Output exactly the first line of the listing and each line after it, through the line that contains "Download Our App (110, 2354)"; add nothing else.

■ **THE RECORDS**
= = = =

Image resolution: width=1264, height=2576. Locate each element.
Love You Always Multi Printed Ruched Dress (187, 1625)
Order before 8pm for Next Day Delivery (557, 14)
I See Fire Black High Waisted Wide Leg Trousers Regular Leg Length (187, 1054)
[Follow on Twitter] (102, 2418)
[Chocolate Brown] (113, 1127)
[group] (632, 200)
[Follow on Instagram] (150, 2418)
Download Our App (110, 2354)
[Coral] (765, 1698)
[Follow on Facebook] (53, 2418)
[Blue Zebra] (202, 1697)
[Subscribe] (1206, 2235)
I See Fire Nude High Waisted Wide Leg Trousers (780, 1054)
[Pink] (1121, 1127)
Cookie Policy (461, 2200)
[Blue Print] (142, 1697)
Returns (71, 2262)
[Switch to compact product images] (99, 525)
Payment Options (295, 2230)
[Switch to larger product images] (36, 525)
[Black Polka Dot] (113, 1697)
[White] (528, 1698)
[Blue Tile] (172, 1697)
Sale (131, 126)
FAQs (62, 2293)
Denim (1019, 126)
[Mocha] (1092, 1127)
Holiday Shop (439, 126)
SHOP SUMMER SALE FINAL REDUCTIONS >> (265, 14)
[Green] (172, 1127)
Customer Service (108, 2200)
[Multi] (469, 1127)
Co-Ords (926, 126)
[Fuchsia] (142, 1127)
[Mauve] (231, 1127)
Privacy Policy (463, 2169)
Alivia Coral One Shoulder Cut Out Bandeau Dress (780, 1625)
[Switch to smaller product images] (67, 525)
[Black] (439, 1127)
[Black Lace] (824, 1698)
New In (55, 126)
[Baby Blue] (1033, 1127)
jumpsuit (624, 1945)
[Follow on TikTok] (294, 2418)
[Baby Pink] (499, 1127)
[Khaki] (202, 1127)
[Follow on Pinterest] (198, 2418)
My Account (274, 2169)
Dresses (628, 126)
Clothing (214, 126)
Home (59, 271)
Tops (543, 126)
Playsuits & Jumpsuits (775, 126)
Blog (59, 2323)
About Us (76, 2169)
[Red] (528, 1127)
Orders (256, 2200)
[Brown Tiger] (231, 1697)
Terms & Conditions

= = = =

■ **TASK RESPONSE**
Image resolution: width=1264, height=2576. Locate each element.
Love You Always Multi Printed Ruched Dress (187, 1625)
Order before 8pm for Next Day Delivery (557, 14)
I See Fire Black High Waisted Wide Leg Trousers Regular Leg Length (187, 1054)
[Follow on Twitter] (102, 2418)
[Chocolate Brown] (113, 1127)
[group] (632, 200)
[Follow on Instagram] (150, 2418)
Download Our App (110, 2354)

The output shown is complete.